YOUR INSTRUCTIONS: Edit the records below by changing every "label" to "tag" and keeping everything else as it is. Leave the pictures out of your answer.
*** DATA TO PROCESS ***
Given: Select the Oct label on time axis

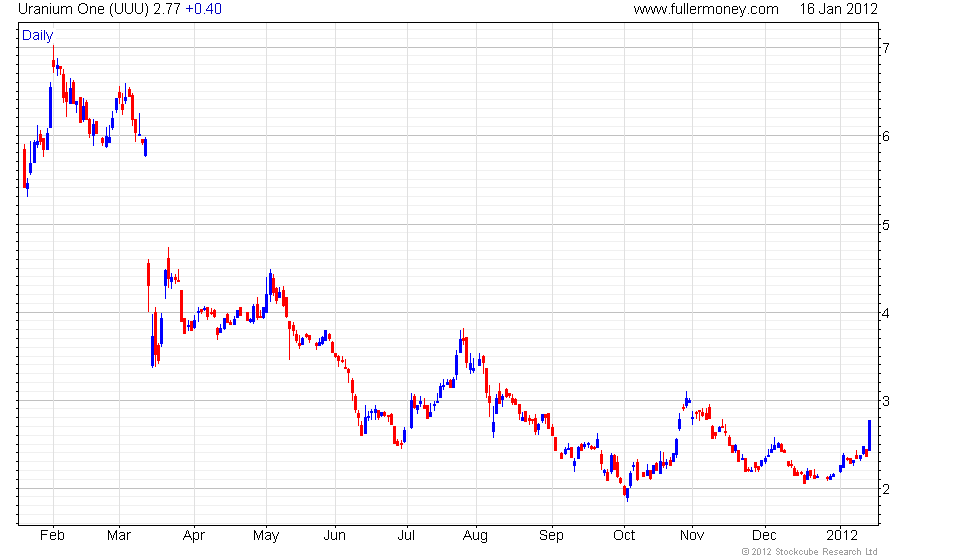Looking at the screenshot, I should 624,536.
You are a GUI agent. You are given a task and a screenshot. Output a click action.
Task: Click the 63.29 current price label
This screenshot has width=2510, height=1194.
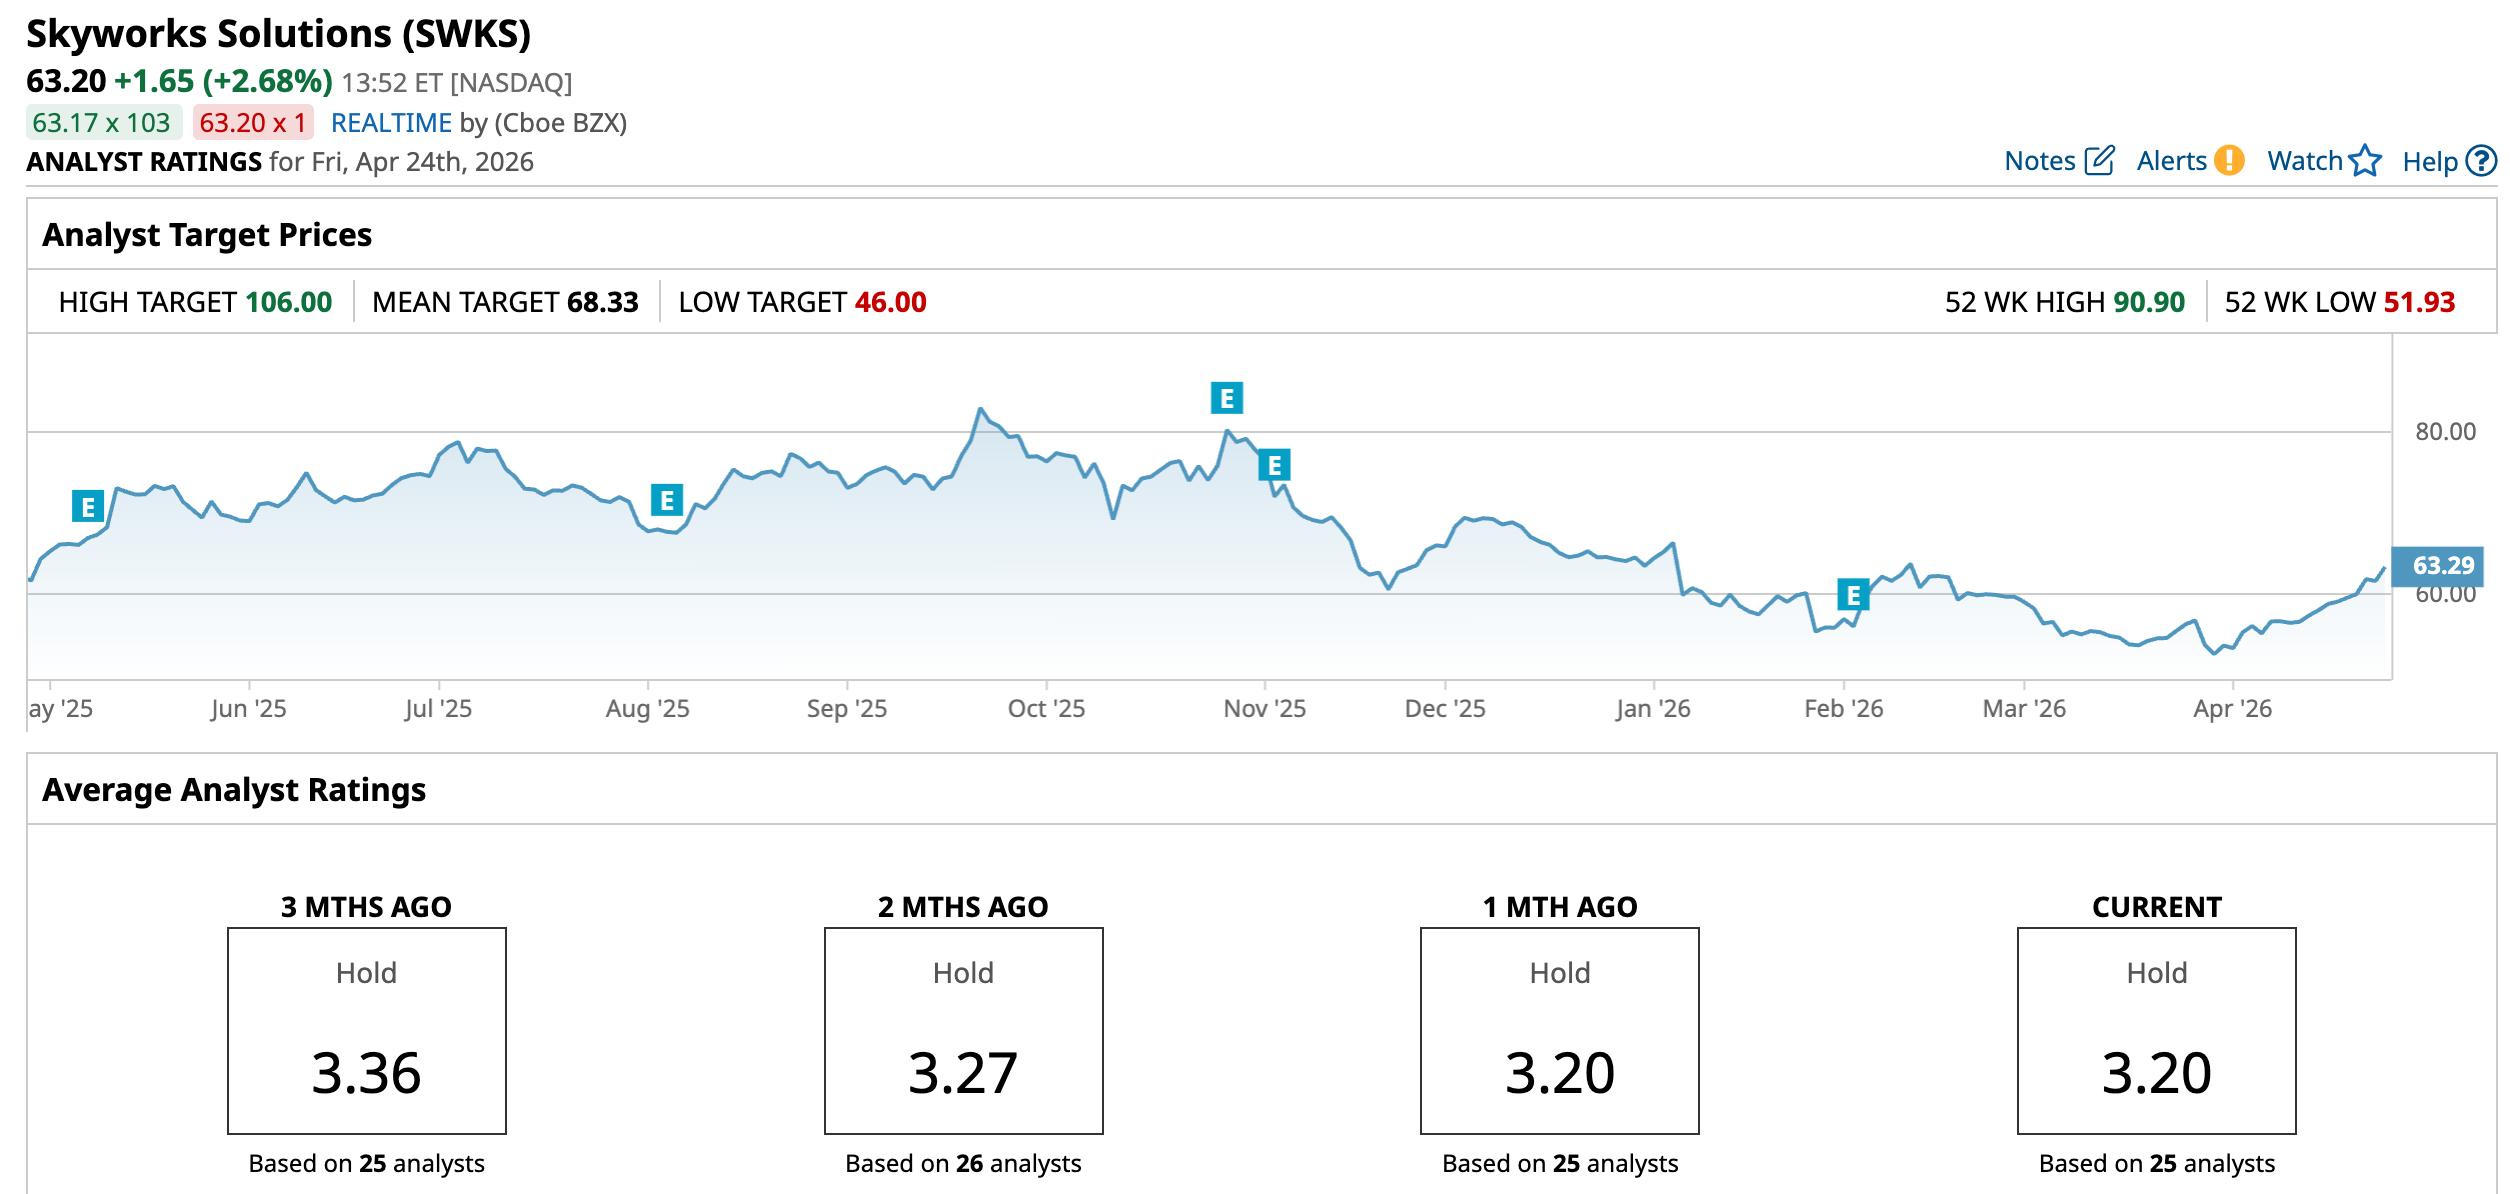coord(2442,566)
***
WRITTEN REPLY:
Given: Select the Oct tag on time axis

Looking at the screenshot, I should 624,536.
You are a GUI agent. You are given a task and a screenshot. Output a click action.
Task: Click the 63.29 current price tag
This screenshot has width=2510, height=1194.
coord(2442,566)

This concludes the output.